You really want to do something about your student loans. You’d like to have a bit of money in the bank, too. And at some point, you know you should save for retirement.

But when there’s only so much extra to go around, what should you do with it? Should you pay off debt, build up savings, or invest?

No matter what you decide, it’s a win when you’re making financial progress. But here are a few tips and ideas to help you prioritize these financial goals:

Stash Away Emergency Cash

If you’re just starting to get on your feet, you probably know what it’s like to have an unexpected expense and not know exactly where you’ll find the cash. Instead of relying on a credit card, start by putting a bit back towards an emergency fund.

Get started with $1,000 in an emergency fund – or one month’s worth of pay if you feel that sum isn’t too overwhelming. You’ll want more emergency savings eventually, but this is a great place to start.

Get Rid of Toxic Debt

While all debt is risk, all debt is not created equal. Student loan debt is not often considered toxic because the interest rate isn’t sky-high – unlike interest rates on things like credit cards.

With high-interest credit card debt, it’s important to make paying it down a priority. When you’re paying 20% in interest every month and just making the minimum payments, it’s really hard to get ahead.

Once you’ve built up your emergency fund, send the extra money straight to paying off high interest rate debt.

Invest in Tax-Advantaged Accounts

Once you have a bit in savings and your debt is headed in the right direction, it’s time to tackle investing for retirement. The best place to stash the money is in a tax-advantaged account.

Some employers will match retirement contributions up to a certain percentage of salary. If your employer offers this match, that’s the first place to invest. It’s free money!

The exact type of account you’ll use will depend on your employment:

  • If you work at a company, you probably have access to a 401(k) plan or a Simple Individual Retirement Account (Simple IRA)
  • If you work for the government or a non-profit, you might have access to a 403(b) or a Thrift Savings Plan (TSP)
  • If you are self-employed, look into a Simplified Employee Pension Plan (SEP)

You can also take advantage of a traditional IRA or a Roth IRA, whichever tax advantaged account makes more sense for your situation

Create a Personalized Plan

Once you’ve tackled these three big moves, you’re saving, paying down debt, and investing – all at the same time.

**Action item**
Transcribe part of the personal finance text, beginning at the words "Invest in Tax-Advantaged" and stopping after "It’s free money!". The listing plays no part in the work here.

**Data block**
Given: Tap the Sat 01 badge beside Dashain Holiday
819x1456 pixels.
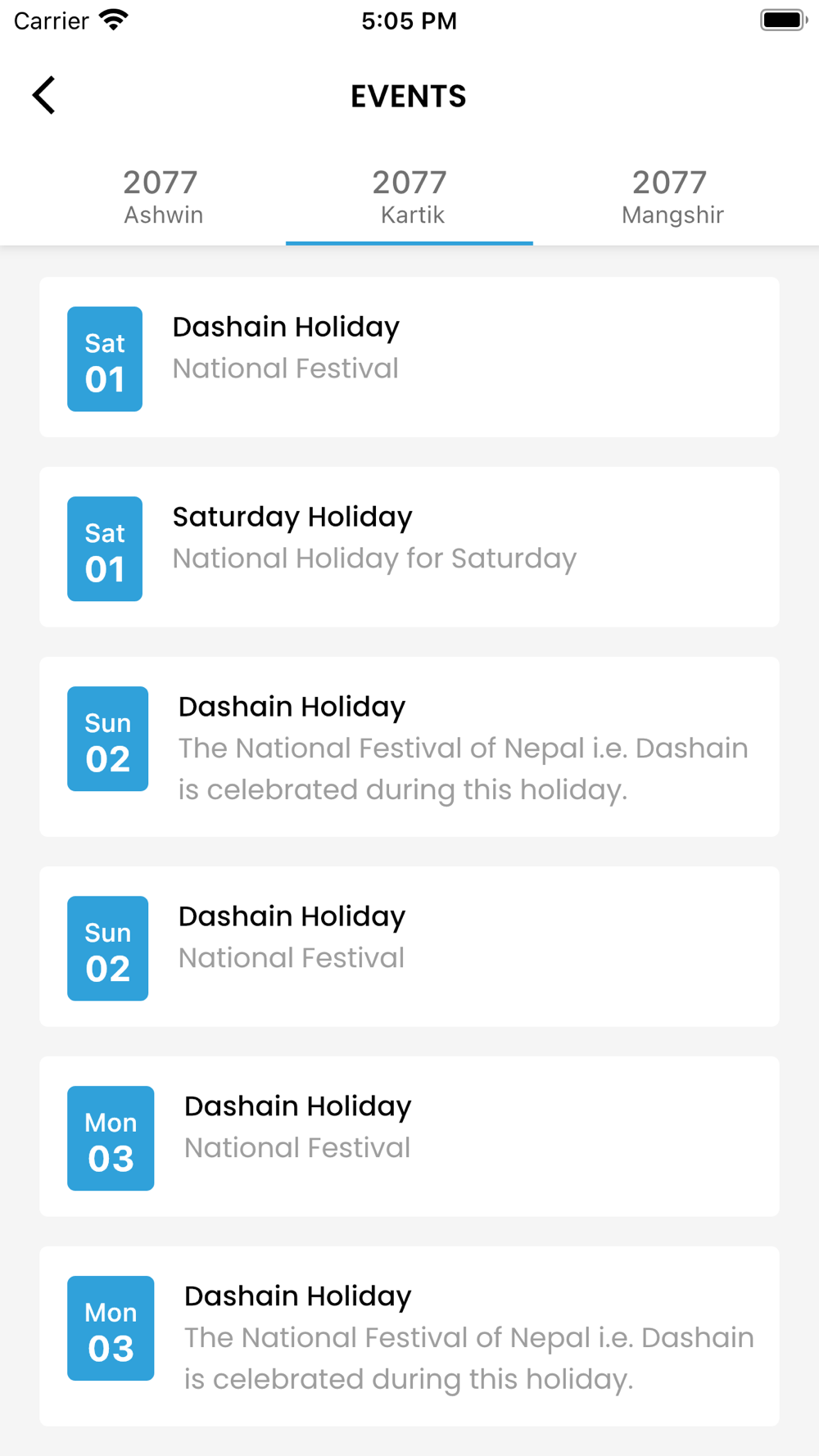Looking at the screenshot, I should coord(105,359).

**Solution below**
Invest in Tax-Advantaged Accounts

Once you have a bit in savings and your debt is headed in the right direction, it’s time to tackle investing for retirement. The best place to stash the money is in a tax-advantaged account.

Some employers will match retirement contributions up to a certain percentage of salary. If your employer offers this match, that’s the first place to invest. It’s free money!